Data extracted from a collection
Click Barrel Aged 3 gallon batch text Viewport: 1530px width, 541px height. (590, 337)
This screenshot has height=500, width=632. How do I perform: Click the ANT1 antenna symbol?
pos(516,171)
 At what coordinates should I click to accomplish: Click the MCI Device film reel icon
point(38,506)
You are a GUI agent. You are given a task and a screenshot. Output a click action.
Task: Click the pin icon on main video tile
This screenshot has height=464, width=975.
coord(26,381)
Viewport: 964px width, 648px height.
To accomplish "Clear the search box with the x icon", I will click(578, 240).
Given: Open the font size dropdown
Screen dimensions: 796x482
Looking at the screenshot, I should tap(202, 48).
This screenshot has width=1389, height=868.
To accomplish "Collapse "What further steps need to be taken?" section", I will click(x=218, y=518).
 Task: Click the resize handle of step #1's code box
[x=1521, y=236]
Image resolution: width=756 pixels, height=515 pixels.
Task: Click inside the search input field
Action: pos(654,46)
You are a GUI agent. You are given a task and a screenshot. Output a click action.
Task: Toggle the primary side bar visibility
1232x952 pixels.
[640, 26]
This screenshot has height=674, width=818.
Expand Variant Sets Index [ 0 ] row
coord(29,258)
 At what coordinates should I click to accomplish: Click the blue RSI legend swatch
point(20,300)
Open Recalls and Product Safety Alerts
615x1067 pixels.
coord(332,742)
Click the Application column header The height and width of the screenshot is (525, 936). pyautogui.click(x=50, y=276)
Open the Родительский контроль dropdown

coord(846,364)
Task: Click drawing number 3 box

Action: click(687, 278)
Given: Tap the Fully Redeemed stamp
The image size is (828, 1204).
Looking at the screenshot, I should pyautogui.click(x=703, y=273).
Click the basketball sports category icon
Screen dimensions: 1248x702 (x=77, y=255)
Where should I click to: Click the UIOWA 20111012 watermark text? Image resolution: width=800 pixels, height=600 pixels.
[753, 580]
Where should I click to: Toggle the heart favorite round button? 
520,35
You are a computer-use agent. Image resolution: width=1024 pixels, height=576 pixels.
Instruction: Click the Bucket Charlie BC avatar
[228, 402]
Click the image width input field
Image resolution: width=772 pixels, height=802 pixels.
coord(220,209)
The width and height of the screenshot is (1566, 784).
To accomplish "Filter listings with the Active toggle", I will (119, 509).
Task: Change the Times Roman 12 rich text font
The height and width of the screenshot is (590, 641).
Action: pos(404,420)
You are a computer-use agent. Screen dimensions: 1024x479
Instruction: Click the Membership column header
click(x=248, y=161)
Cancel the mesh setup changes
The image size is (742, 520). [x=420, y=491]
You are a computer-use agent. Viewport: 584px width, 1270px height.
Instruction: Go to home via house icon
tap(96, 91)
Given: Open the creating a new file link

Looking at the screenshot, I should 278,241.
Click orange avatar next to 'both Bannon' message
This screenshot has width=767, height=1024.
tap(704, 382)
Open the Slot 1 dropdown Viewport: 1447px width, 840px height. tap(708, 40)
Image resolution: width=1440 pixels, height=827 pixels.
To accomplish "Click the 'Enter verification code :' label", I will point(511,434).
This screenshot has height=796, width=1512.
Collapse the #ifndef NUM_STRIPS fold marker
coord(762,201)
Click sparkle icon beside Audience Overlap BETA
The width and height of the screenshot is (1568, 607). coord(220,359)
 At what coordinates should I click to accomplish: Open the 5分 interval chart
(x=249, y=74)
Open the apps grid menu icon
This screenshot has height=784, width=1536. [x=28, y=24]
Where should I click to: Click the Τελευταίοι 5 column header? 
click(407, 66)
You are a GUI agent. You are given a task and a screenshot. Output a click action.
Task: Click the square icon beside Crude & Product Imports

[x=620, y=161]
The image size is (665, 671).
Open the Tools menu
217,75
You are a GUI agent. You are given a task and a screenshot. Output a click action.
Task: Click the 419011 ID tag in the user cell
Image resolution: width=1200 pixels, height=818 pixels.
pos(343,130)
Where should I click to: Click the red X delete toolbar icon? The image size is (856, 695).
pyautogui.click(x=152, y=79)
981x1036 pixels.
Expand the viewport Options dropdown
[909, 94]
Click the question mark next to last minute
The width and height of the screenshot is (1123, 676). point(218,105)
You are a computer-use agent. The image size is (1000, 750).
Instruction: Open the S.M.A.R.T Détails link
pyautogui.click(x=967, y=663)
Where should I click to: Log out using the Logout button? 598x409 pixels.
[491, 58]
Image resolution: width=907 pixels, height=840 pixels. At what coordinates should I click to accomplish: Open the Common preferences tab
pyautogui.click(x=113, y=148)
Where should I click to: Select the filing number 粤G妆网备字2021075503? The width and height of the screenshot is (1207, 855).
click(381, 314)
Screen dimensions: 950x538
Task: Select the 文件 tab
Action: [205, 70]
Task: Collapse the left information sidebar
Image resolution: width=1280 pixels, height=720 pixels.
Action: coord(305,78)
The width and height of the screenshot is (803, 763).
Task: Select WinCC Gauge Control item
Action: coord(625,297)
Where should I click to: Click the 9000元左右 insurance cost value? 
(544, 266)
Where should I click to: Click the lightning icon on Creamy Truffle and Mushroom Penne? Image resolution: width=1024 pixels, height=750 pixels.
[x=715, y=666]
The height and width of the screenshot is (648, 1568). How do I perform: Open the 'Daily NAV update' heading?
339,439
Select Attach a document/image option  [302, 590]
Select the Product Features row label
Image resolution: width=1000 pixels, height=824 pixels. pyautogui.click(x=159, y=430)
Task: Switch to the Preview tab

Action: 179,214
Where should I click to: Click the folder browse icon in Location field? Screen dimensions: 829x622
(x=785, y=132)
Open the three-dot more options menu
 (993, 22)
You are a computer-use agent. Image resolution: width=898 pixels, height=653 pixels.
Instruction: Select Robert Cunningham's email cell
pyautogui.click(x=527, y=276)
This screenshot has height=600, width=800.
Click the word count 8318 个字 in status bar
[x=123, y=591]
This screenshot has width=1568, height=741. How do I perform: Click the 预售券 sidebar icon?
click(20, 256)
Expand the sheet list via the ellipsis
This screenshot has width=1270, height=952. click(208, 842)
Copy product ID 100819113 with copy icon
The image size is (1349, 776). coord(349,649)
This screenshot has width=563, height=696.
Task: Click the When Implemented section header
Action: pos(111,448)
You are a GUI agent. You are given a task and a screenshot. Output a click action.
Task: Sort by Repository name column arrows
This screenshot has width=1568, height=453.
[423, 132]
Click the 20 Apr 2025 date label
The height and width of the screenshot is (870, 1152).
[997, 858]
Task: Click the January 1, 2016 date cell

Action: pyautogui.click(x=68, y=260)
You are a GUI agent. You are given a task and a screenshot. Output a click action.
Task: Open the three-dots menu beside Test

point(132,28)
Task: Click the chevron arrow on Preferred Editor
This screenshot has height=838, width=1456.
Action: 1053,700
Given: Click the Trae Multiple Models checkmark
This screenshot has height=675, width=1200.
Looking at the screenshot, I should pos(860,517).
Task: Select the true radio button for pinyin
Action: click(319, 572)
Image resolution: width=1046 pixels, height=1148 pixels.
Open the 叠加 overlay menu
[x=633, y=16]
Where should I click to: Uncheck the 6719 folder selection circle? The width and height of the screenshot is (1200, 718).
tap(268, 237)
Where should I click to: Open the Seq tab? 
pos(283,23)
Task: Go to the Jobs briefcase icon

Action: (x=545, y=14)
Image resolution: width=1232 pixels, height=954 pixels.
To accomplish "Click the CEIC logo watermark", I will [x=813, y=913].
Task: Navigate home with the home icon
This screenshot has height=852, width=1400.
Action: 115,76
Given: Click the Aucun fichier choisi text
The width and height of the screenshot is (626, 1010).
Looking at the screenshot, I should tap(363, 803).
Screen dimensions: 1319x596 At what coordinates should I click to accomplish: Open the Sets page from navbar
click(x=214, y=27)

* TASK PROMPT *
Nothing in the records may change; write them out again in full.

* FINISHED TASK *
Click Barrel Aged 3 gallon batch text Viewport: 1530px width, 541px height. (590, 337)
This screenshot has height=500, width=632. How do I perform: Click the ANT1 antenna symbol?
pos(516,171)
 At what coordinates should I click to accomplish: Click the MCI Device film reel icon
point(38,506)
You are a GUI agent. You are given a task and a screenshot. Output a click action.
Task: Click the pin icon on main video tile
This screenshot has height=464, width=975.
coord(26,381)
Viewport: 964px width, 648px height.
To accomplish "Clear the search box with the x icon", I will click(578, 240).
Given: Open the font size dropdown
Screen dimensions: 796x482
Looking at the screenshot, I should tap(202, 48).
This screenshot has width=1389, height=868.
To accomplish "Collapse "What further steps need to be taken?" section", I will click(x=218, y=518).
 Task: Click the resize handle of step #1's code box
[x=1521, y=236]
Image resolution: width=756 pixels, height=515 pixels.
Task: Click inside the search input field
Action: pos(654,46)
You are a GUI agent. You are given a task and a screenshot. Output a click action.
Task: Toggle the primary side bar visibility
1232x952 pixels.
[640, 26]
This screenshot has height=674, width=818.
Expand Variant Sets Index [ 0 ] row
coord(29,258)
 At what coordinates should I click to accomplish: Click the blue RSI legend swatch
point(20,300)
Open Recalls and Product Safety Alerts
615x1067 pixels.
coord(332,742)
Click the Application column header The height and width of the screenshot is (525, 936). pyautogui.click(x=50, y=276)
Open the Родительский контроль dropdown

coord(846,364)
Task: Click drawing number 3 box

Action: click(687, 278)
Given: Tap the Fully Redeemed stamp
The image size is (828, 1204).
Looking at the screenshot, I should pyautogui.click(x=703, y=273).
Click the basketball sports category icon
Screen dimensions: 1248x702 (x=77, y=255)
Where should I click to: Click the UIOWA 20111012 watermark text? Image resolution: width=800 pixels, height=600 pixels.
[753, 580]
Where should I click to: Toggle the heart favorite round button? 
520,35
You are a computer-use agent. Image resolution: width=1024 pixels, height=576 pixels.
Instruction: Click the Bucket Charlie BC avatar
[228, 402]
Click the image width input field
Image resolution: width=772 pixels, height=802 pixels.
coord(220,209)
The width and height of the screenshot is (1566, 784).
To accomplish "Filter listings with the Active toggle", I will (119, 509).
Task: Change the Times Roman 12 rich text font
The height and width of the screenshot is (590, 641).
Action: pos(404,420)
You are a computer-use agent. Screen dimensions: 1024x479
Instruction: Click the Membership column header
click(x=248, y=161)
Cancel the mesh setup changes
The image size is (742, 520). [x=420, y=491]
You are a computer-use agent. Viewport: 584px width, 1270px height.
Instruction: Go to home via house icon
tap(96, 91)
Given: Open the creating a new file link

Looking at the screenshot, I should 278,241.
Click orange avatar next to 'both Bannon' message
This screenshot has width=767, height=1024.
tap(704, 382)
Open the Slot 1 dropdown Viewport: 1447px width, 840px height. tap(708, 40)
Image resolution: width=1440 pixels, height=827 pixels.
To accomplish "Click the 'Enter verification code :' label", I will point(511,434).
This screenshot has height=796, width=1512.
Collapse the #ifndef NUM_STRIPS fold marker
coord(762,201)
Click sparkle icon beside Audience Overlap BETA
The width and height of the screenshot is (1568, 607). coord(220,359)
 At what coordinates should I click to accomplish: Open the 5分 interval chart
(x=249, y=74)
Open the apps grid menu icon
This screenshot has height=784, width=1536. [x=28, y=24]
Where should I click to: Click the Τελευταίοι 5 column header? 
click(407, 66)
You are a GUI agent. You are given a task and a screenshot. Output a click action.
Task: Click the square icon beside Crude & Product Imports

[x=620, y=161]
The image size is (665, 671).
Open the Tools menu
217,75
You are a GUI agent. You are given a task and a screenshot. Output a click action.
Task: Click the 419011 ID tag in the user cell
Image resolution: width=1200 pixels, height=818 pixels.
pos(343,130)
Where should I click to: Click the red X delete toolbar icon? The image size is (856, 695).
pyautogui.click(x=152, y=79)
981x1036 pixels.
Expand the viewport Options dropdown
[909, 94]
Click the question mark next to last minute
The width and height of the screenshot is (1123, 676). point(218,105)
You are a computer-use agent. The image size is (1000, 750).
Instruction: Open the S.M.A.R.T Détails link
pyautogui.click(x=967, y=663)
Where should I click to: Log out using the Logout button? 598x409 pixels.
[491, 58]
Image resolution: width=907 pixels, height=840 pixels. At what coordinates should I click to accomplish: Open the Common preferences tab
pyautogui.click(x=113, y=148)
Where should I click to: Select the filing number 粤G妆网备字2021075503? The width and height of the screenshot is (1207, 855).
click(381, 314)
Screen dimensions: 950x538
Task: Select the 文件 tab
Action: [205, 70]
Task: Collapse the left information sidebar
Image resolution: width=1280 pixels, height=720 pixels.
Action: coord(305,78)
The width and height of the screenshot is (803, 763).
Task: Select WinCC Gauge Control item
Action: coord(625,297)
Where should I click to: Click the 9000元左右 insurance cost value? 
(544, 266)
Where should I click to: Click the lightning icon on Creamy Truffle and Mushroom Penne? Image resolution: width=1024 pixels, height=750 pixels.
[x=715, y=666]
The height and width of the screenshot is (648, 1568). How do I perform: Open the 'Daily NAV update' heading?
339,439
Select Attach a document/image option  [302, 590]
Select the Product Features row label
Image resolution: width=1000 pixels, height=824 pixels. pyautogui.click(x=159, y=430)
Task: Switch to the Preview tab

Action: 179,214
Where should I click to: Click the folder browse icon in Location field? Screen dimensions: 829x622
(x=785, y=132)
Open the three-dot more options menu
 (993, 22)
You are a computer-use agent. Image resolution: width=898 pixels, height=653 pixels.
Instruction: Select Robert Cunningham's email cell
pyautogui.click(x=527, y=276)
This screenshot has height=600, width=800.
Click the word count 8318 个字 in status bar
[x=123, y=591]
This screenshot has width=1568, height=741. How do I perform: Click the 预售券 sidebar icon?
click(20, 256)
Expand the sheet list via the ellipsis
This screenshot has width=1270, height=952. click(208, 842)
Copy product ID 100819113 with copy icon
The image size is (1349, 776). coord(349,649)
This screenshot has width=563, height=696.
Task: Click the When Implemented section header
Action: pos(111,448)
You are a GUI agent. You are given a task and a screenshot. Output a click action.
Task: Sort by Repository name column arrows
This screenshot has width=1568, height=453.
[423, 132]
Click the 20 Apr 2025 date label
The height and width of the screenshot is (870, 1152).
[997, 858]
Task: Click the January 1, 2016 date cell

Action: pyautogui.click(x=68, y=260)
You are a GUI agent. You are given a task and a screenshot. Output a click action.
Task: Open the three-dots menu beside Test

point(132,28)
Task: Click the chevron arrow on Preferred Editor
This screenshot has height=838, width=1456.
Action: 1053,700
Given: Click the Trae Multiple Models checkmark
This screenshot has height=675, width=1200.
Looking at the screenshot, I should pos(860,517).
Task: Select the true radio button for pinyin
Action: click(319, 572)
Image resolution: width=1046 pixels, height=1148 pixels.
Open the 叠加 overlay menu
[x=633, y=16]
Where should I click to: Uncheck the 6719 folder selection circle? The width and height of the screenshot is (1200, 718).
tap(268, 237)
Where should I click to: Open the Seq tab? 
pos(283,23)
Task: Go to the Jobs briefcase icon

Action: (x=545, y=14)
Image resolution: width=1232 pixels, height=954 pixels.
To accomplish "Click the CEIC logo watermark", I will [x=813, y=913].
Task: Navigate home with the home icon
This screenshot has height=852, width=1400.
Action: 115,76
Given: Click the Aucun fichier choisi text
The width and height of the screenshot is (626, 1010).
Looking at the screenshot, I should tap(363, 803).
Screen dimensions: 1319x596 At what coordinates should I click to accomplish: Open the Sets page from navbar
click(x=214, y=27)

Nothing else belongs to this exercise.